## REQUESTS
1/ Using the RAGFlow API page, explain in one to three sentences why the API suits batch processing of large numbers of documents.
2/ Pick up the RAGFlow API page right after its last line and keep writing in the same style.

## TEXT PROVIDED
Batch Processing and Metadata Management in Infiniflow RAGFlow

Infiniflow RAGFlow provides a RESTful API (/api/v1) that enables programmatic control over datasets and documents, making it ideal for batch processing large volumes of documents, automated ingestion pipelines, and metadata enrichment.

This is essential in enterprise settings where thousands of PDFs, reports, or web pages need to be:

Ingested in bulk
Tagged with structured metadata (author, date, source, category, etc.)
Updated post-ingestion
Queried or filtered later via the RAG system

—

API Base URL

http://<RAGFLOW_HOST>/api/v1

Authentication

All requests require a Bearer token:

Authorization: Bearer ragflow-<your-token>

> Tip: Obtain token via login or API key management in the RAGFlow UI.

## DATASET EXTRACT
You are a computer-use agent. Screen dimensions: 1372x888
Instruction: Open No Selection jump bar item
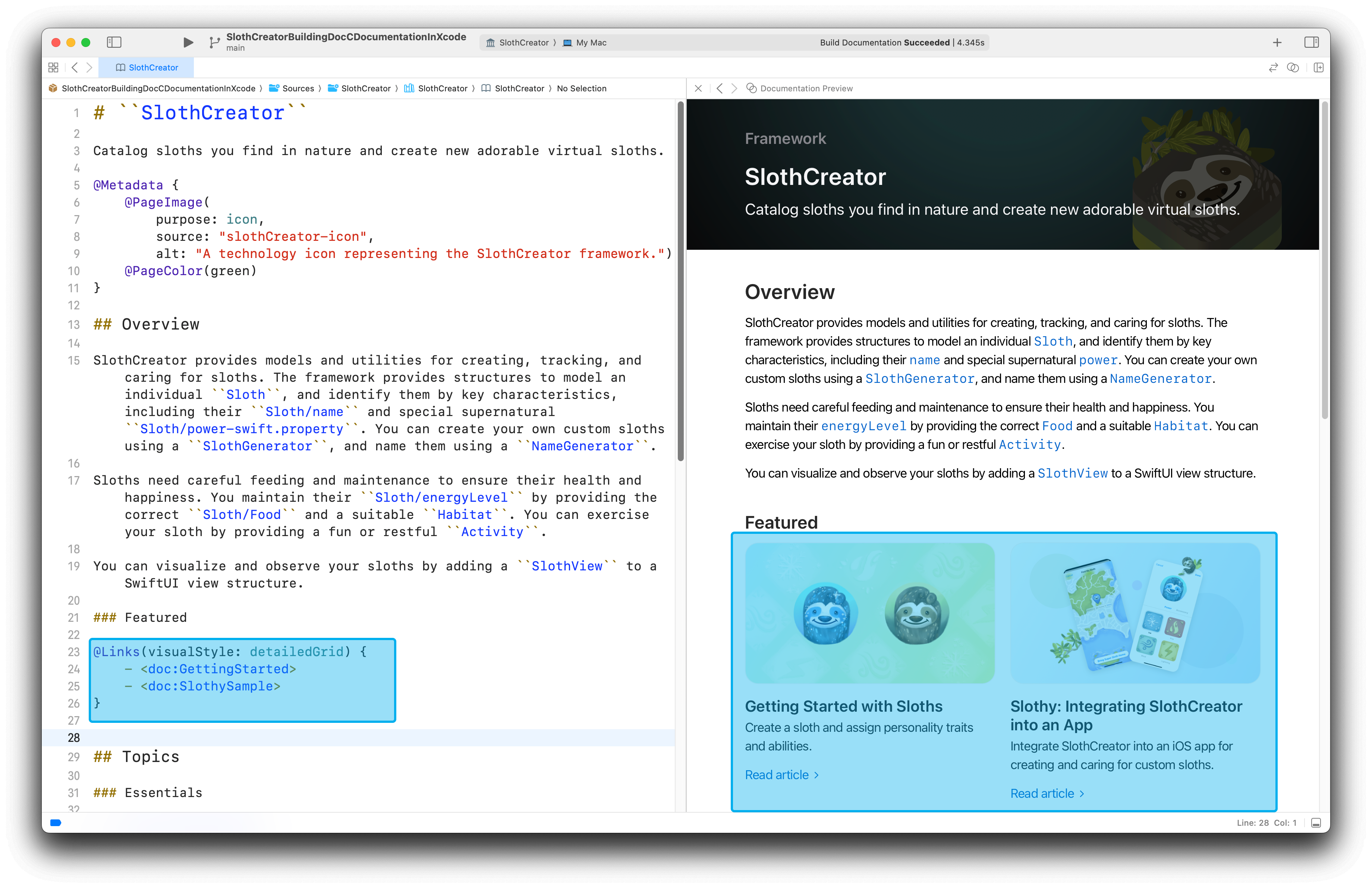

## RESULTS FOR THE EXERCISE
1/ The RAGFlow API, served under /api/v1, gives programmatic control over datasets and documents. That control is what makes it well suited to batch processing large volumes of documents, automated ingestion pipelines, and metadata enrichment.

2/
—

Step 1: Retrieve Dataset and Document IDs

Before updating, you must know the target:

Dataset ID (e.g., f388c05e9df711f0a0fe0242ac170003)
Document ID (e.g., 4920227c9eb711f0bff40242ac170003)

List all datasets:

curl -H "Authorization: Bearer ragflow-..." \
     http://192.168.0.213/api/v1/datasets

List documents in a dataset:

curl -H "Authorization: Bearer ragflow-..." \
     http://192.168.0.213/api/v1/datasets/<dataset_id>/documents

—

Step 2: Add Metadata to a Document (via PUT)

Use the PUT endpoint to update metadata of an existing document:

curl --request PUT \
     --url http://192.168.0.213/api/v1/datasets/f388c05e9df711f0a0fe0242ac170003/documents/4920227c9eb711f0bff40242ac170003 \
     --header 'Content-Type: multipart/form-data' \
     --header 'Authorization: Bearer ragflow-QxNWIzMGNlOWRmMzExZjBhZjljMDI0Mm' \
     --data '{
       "meta_fields": {
         "author": "Example Author",
         "publish_date": "2025-01-01",
         "category": "AI Business Report",
         "url": "https://example.com/report.pdf"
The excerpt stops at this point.